● **YOUR INSTRUCTIONS**
Pick out each line below containing "icon".

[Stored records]
---+---
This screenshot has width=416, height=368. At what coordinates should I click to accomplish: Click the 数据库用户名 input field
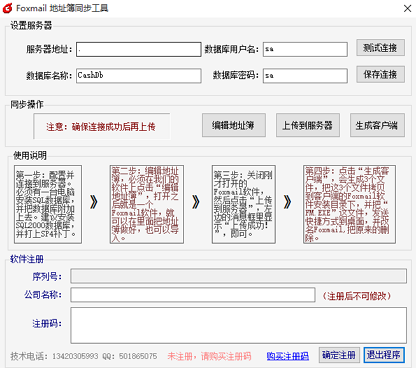point(305,49)
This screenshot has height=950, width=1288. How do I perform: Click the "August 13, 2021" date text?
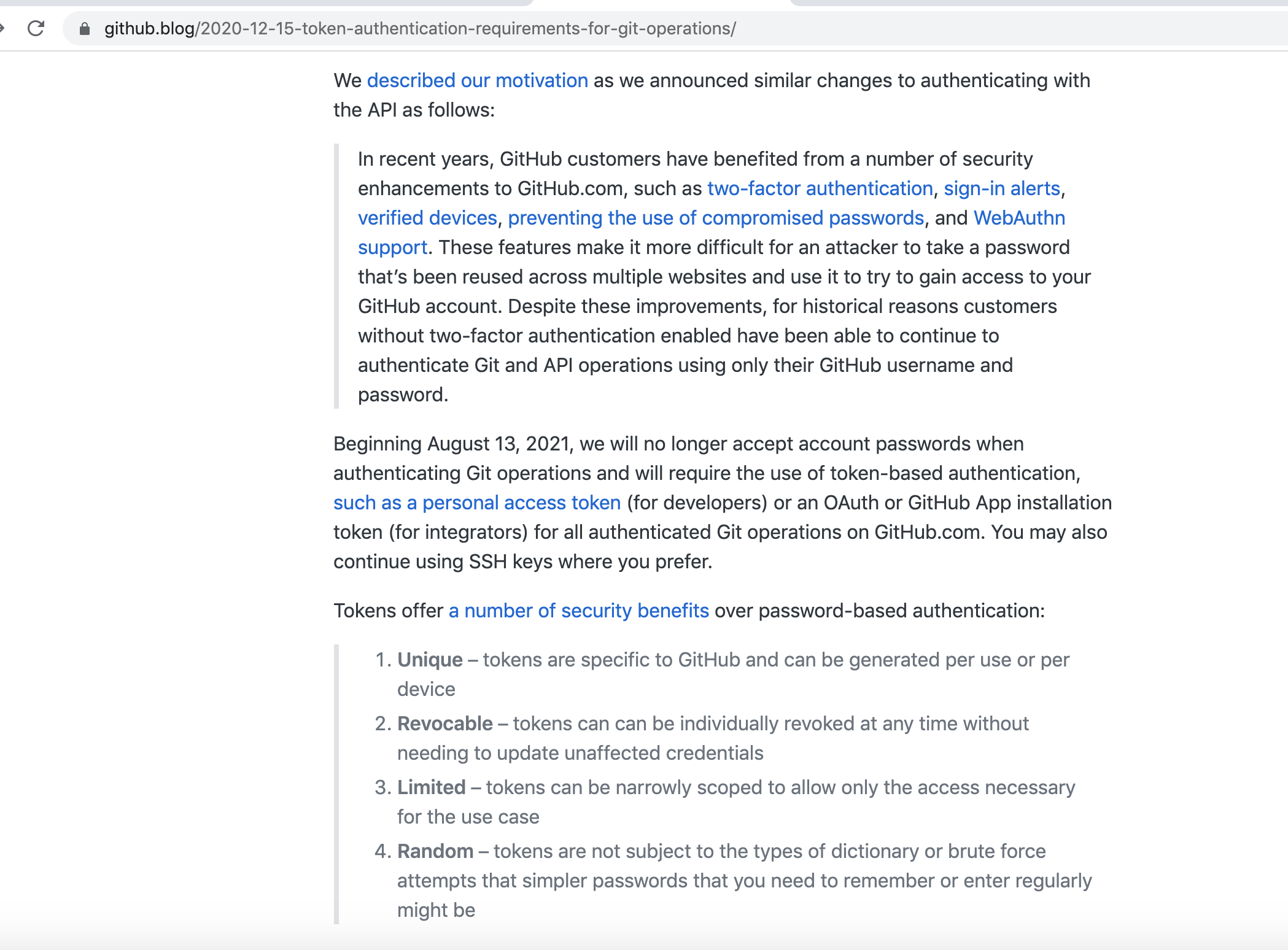coord(498,444)
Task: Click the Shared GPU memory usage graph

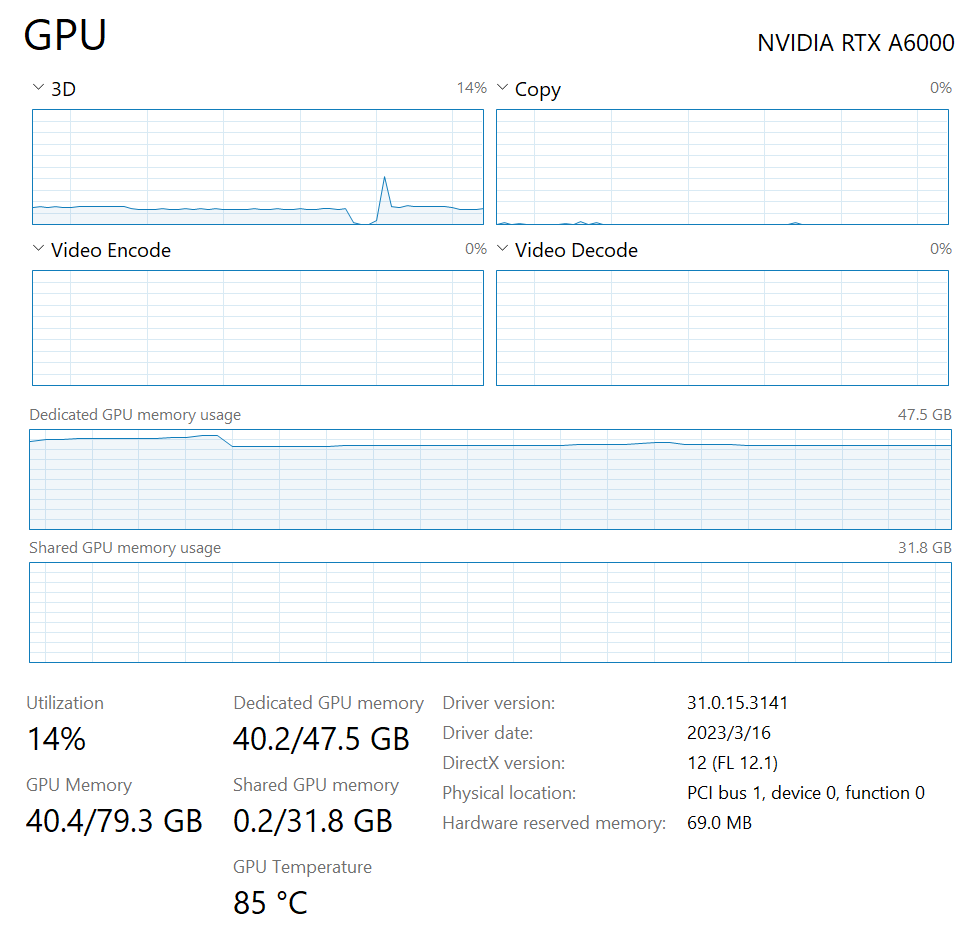Action: point(490,612)
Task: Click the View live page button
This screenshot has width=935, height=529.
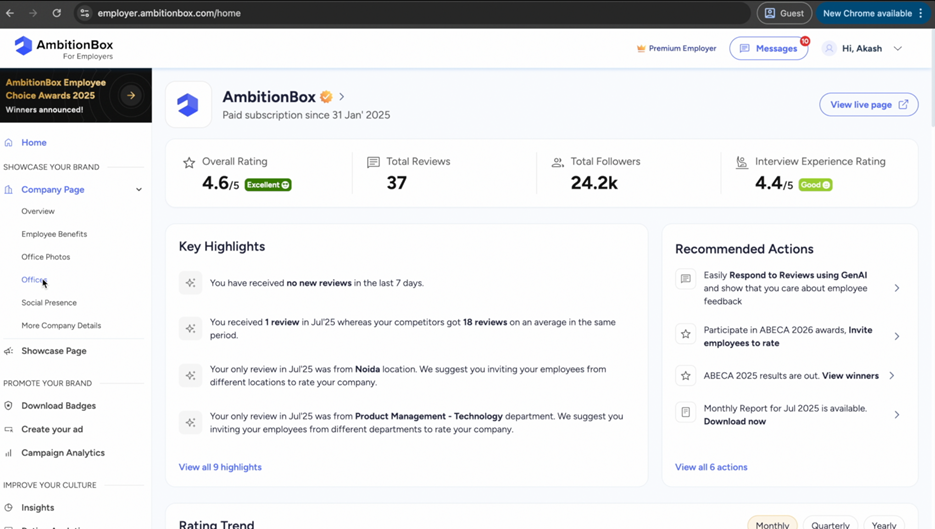Action: click(867, 105)
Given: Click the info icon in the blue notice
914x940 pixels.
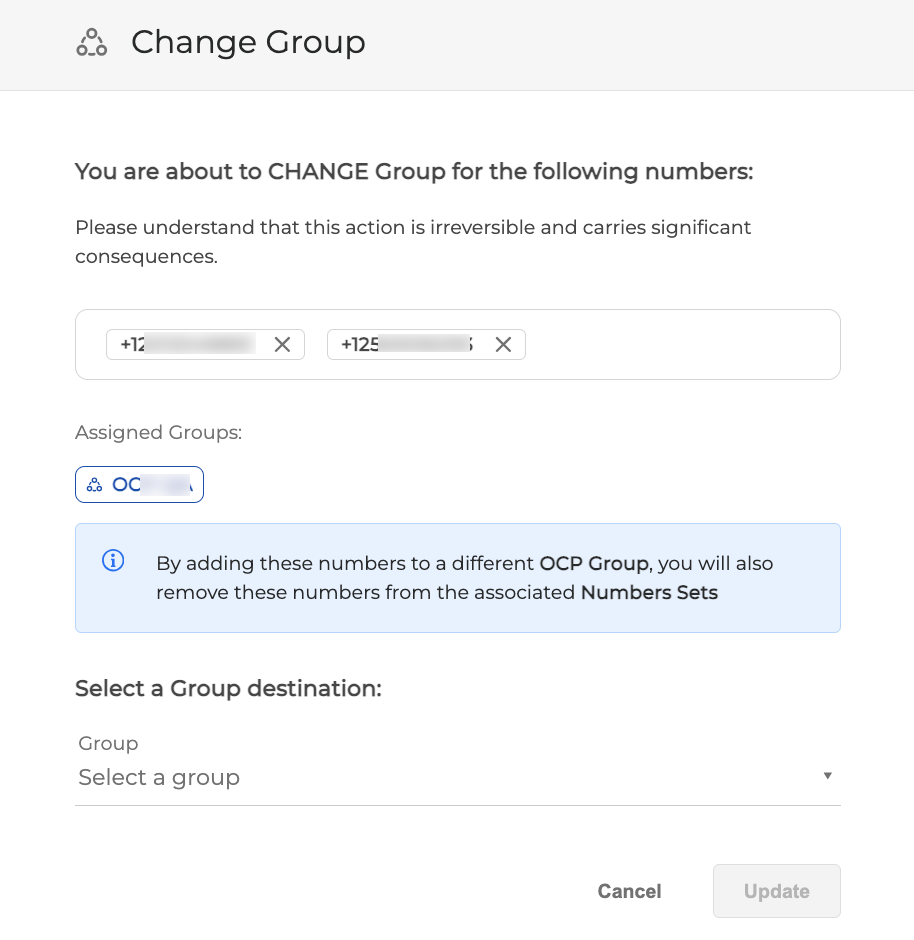Looking at the screenshot, I should click(x=113, y=561).
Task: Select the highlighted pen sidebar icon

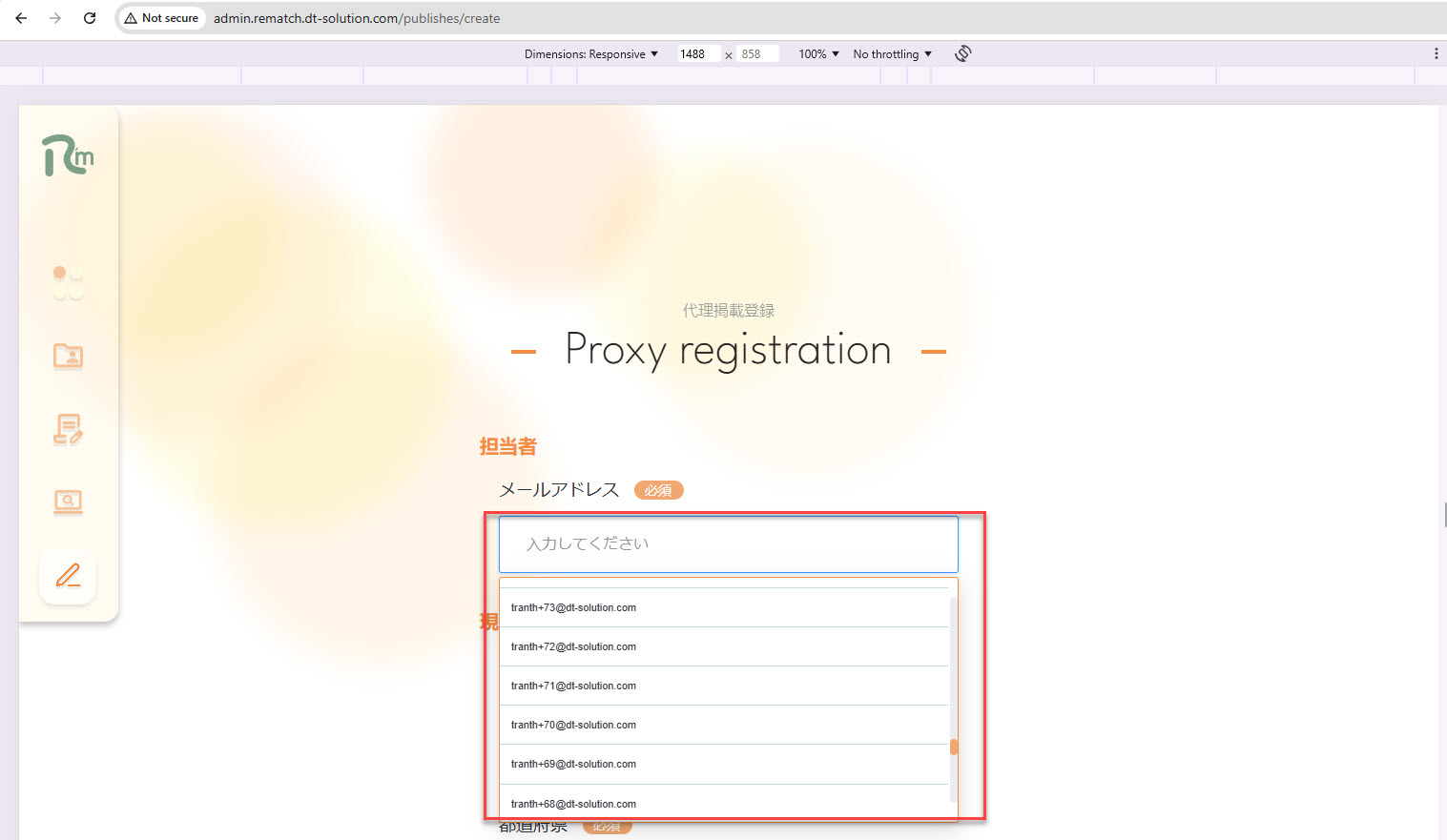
---+---
● **REPLY TO THE TASK**
Given: Click the info icon in the blue notice
Task: Select the highlighted pen sidebar icon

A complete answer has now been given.